Whilst the duty of purchasing provisions customarily falls within Cook’s remit, each November I savour the prospect of a trip to the village when I personally acquire ingredients for my Christmas puddings. Preparation begins on Stir Up Sunday, a ritual that has long been a Gosworthy-Pringle tradition. As an impressionable young girl, indeed, this was the one time of year when Mama granted me permission to access the bowels of Farthing Hall. There I assisted Cook in washing and picking over bowls of currants and sultanas before stoning a pound or two of raisins. How I recall my euphoria when first handling a cleaver. Several ounces of mixed peel had never before been so uniformly chopped.
(Such is my fondness for the custom that the precious annual details are ritually transferred to my calfskin monogrammed diary each New Year.)
Before embarking upon my mission, I listed the necessary items. Heavens, their familiarity requires little prompting yet the act of transcribing inevitably provokes an invigorating level of exhilaration.
My shopping assignment, however, served more to stem my enthusiasm than swell my dried fruit.
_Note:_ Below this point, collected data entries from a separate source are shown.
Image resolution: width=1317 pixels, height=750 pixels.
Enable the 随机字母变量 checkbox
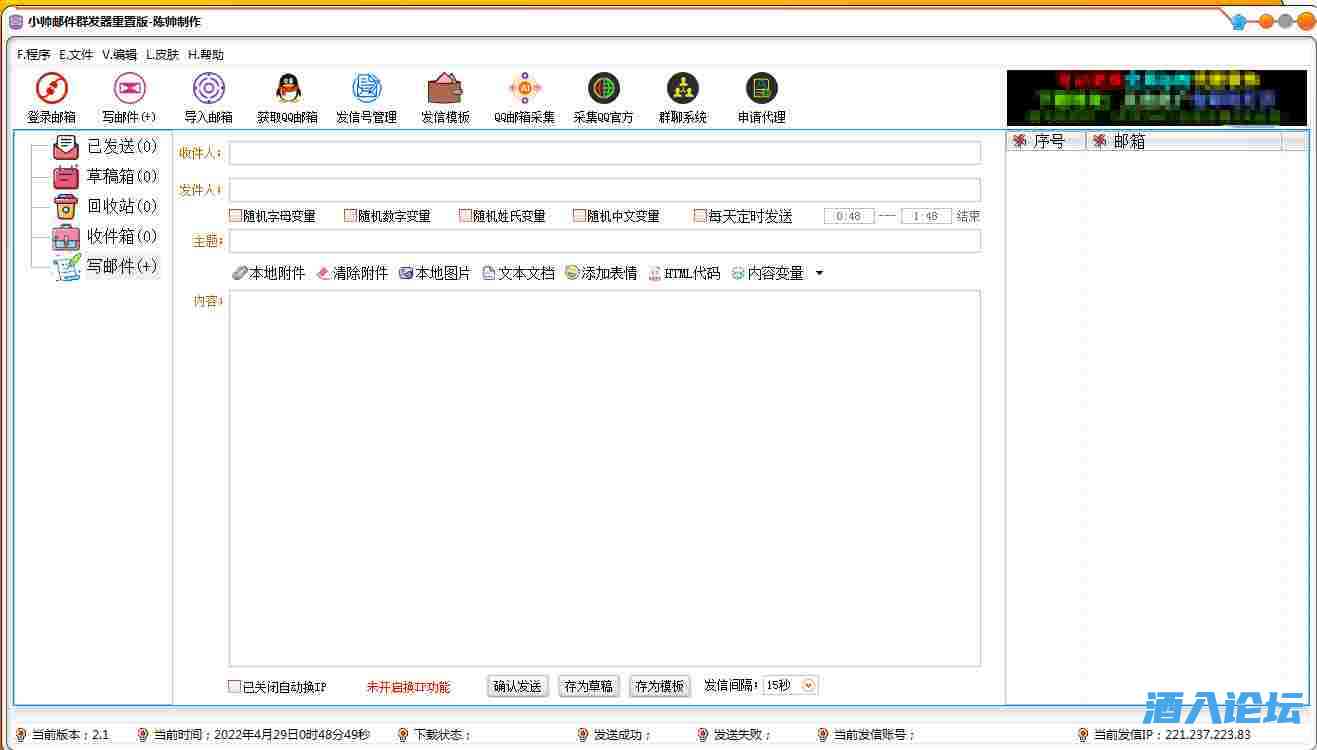tap(235, 214)
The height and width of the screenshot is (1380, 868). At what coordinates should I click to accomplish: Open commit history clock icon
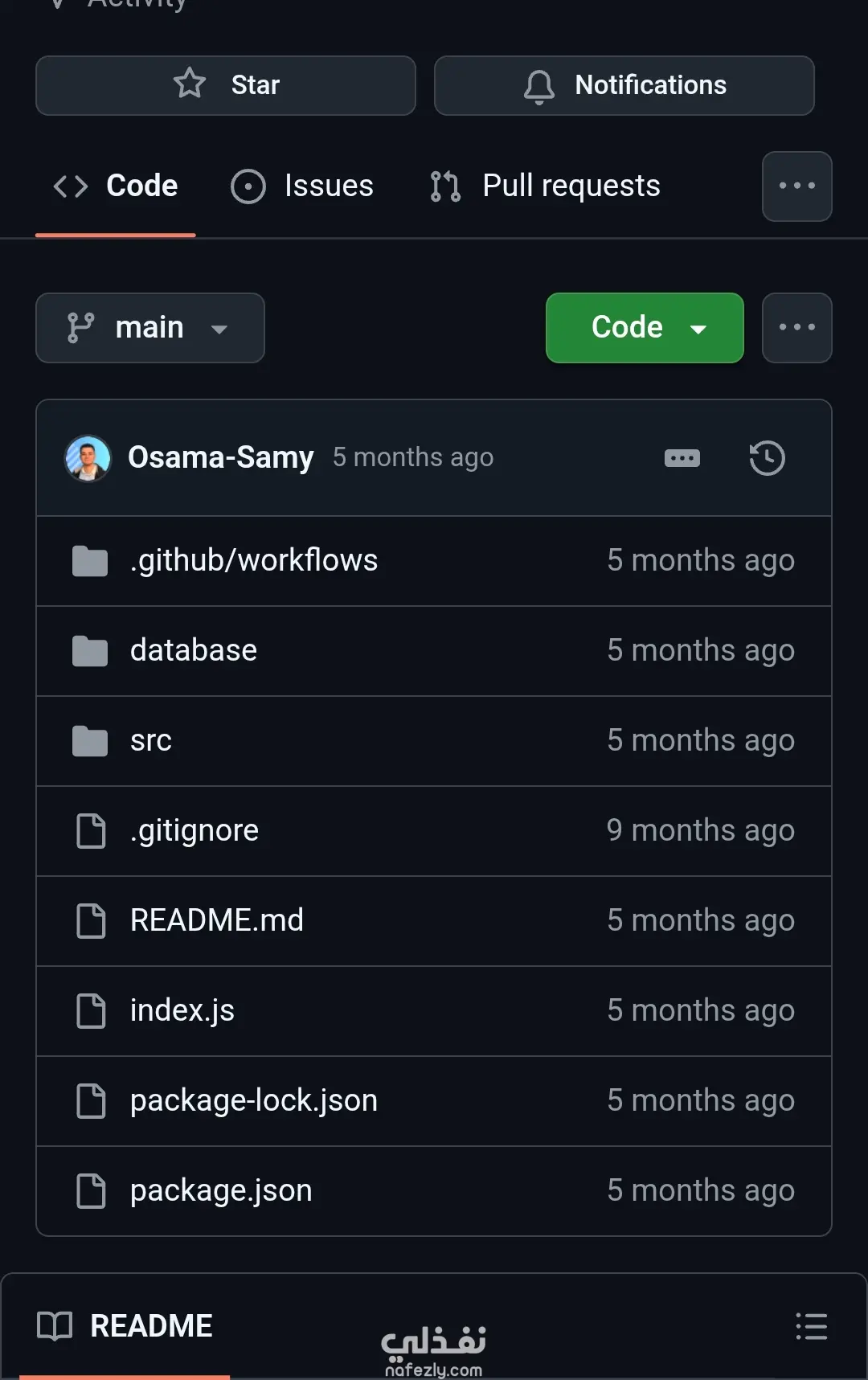coord(767,458)
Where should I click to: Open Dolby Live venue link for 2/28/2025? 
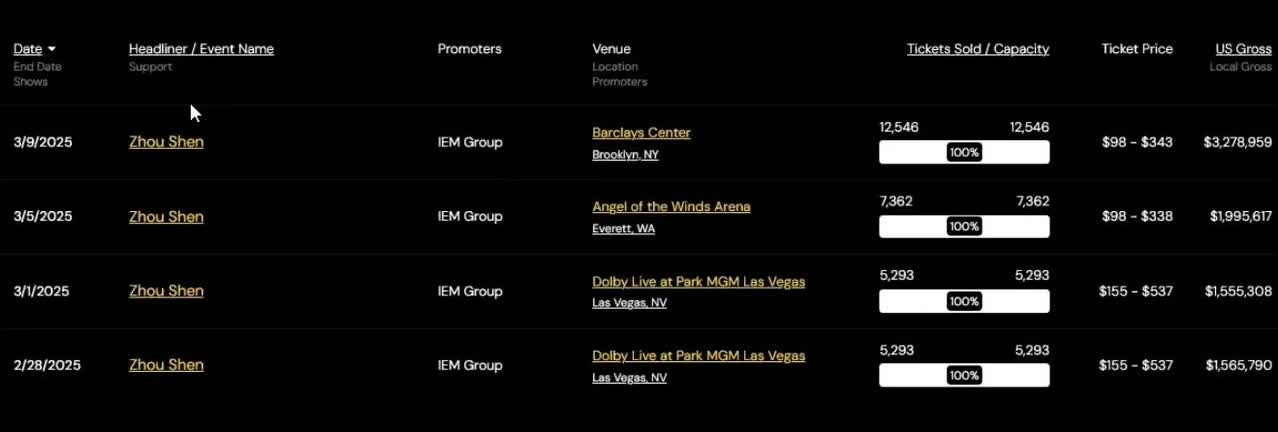tap(698, 356)
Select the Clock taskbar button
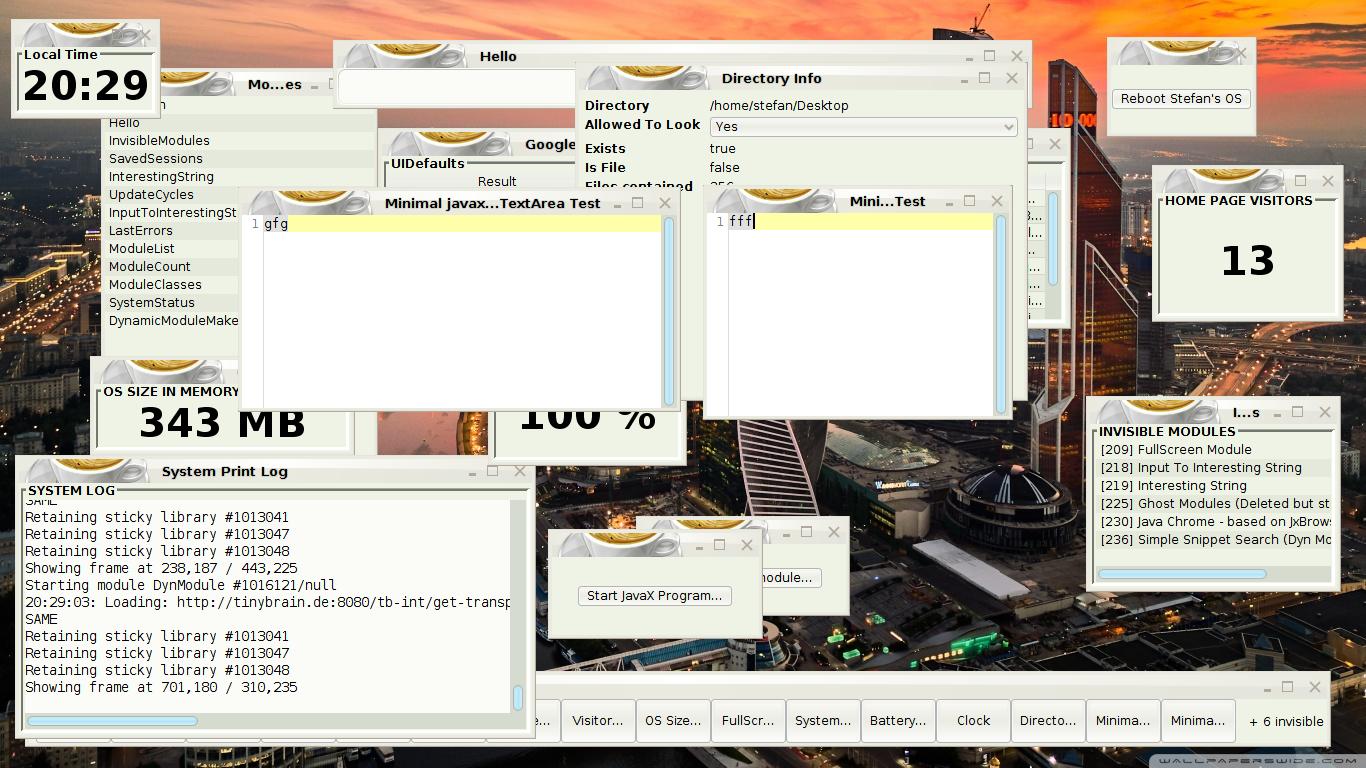Screen dimensions: 1366x768 [x=972, y=721]
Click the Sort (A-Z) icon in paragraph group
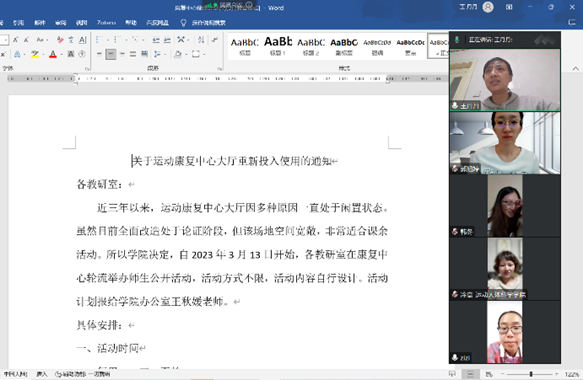583x380 pixels. 201,39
Suet was stocked neither in the ageing delicatessen nor boutique of a food emporium that is more rustic superficiality than functional containers of ripened ovaries of seed bearing plants. Nutmeg, I was assured, is only available in powder form within small jars. Similarly, almonds are pre ground. Since one of my pleasures is to crush said drupes to my required consistency, my disappointment was tangible.
Such an unacceptable situation cannot be allowed to flourish. Hence, whilst striding back to The Hall, I determined to summon a meeting of the Parish Council to discuss villagers’ requirements and retailers’ priorities.
Meanwhile I handed over responsibility of acquiring pudding components to Cook, though that is by no means the end of my involvement.
In an outreach gesture, I have decreed that mastication of my delightful Christmas puddings will no longer be limited to seasonal Farthing Hall guests. Members of The Promotion of Classic Garments in a Society of Falling Standards Association are to benefit from the donation of more modest (in size, quality is to remain unaffected) versions. Although the community was, initially, a little tardy in embracing this recent haute couture initiative, my skills of persuasion have since resulted in several housewives joining. In addition, I am compiling a growing list of others who must be approached for I sense a spot of encouragement is required. Members of the lower classes are, after all, rarely forthcoming in admitting their flaws. It is likely that such women, whilst devoid of any tailoring instinct, are equally failing in home economics. My input, therefore, will inevitably enhance their lives on both levels.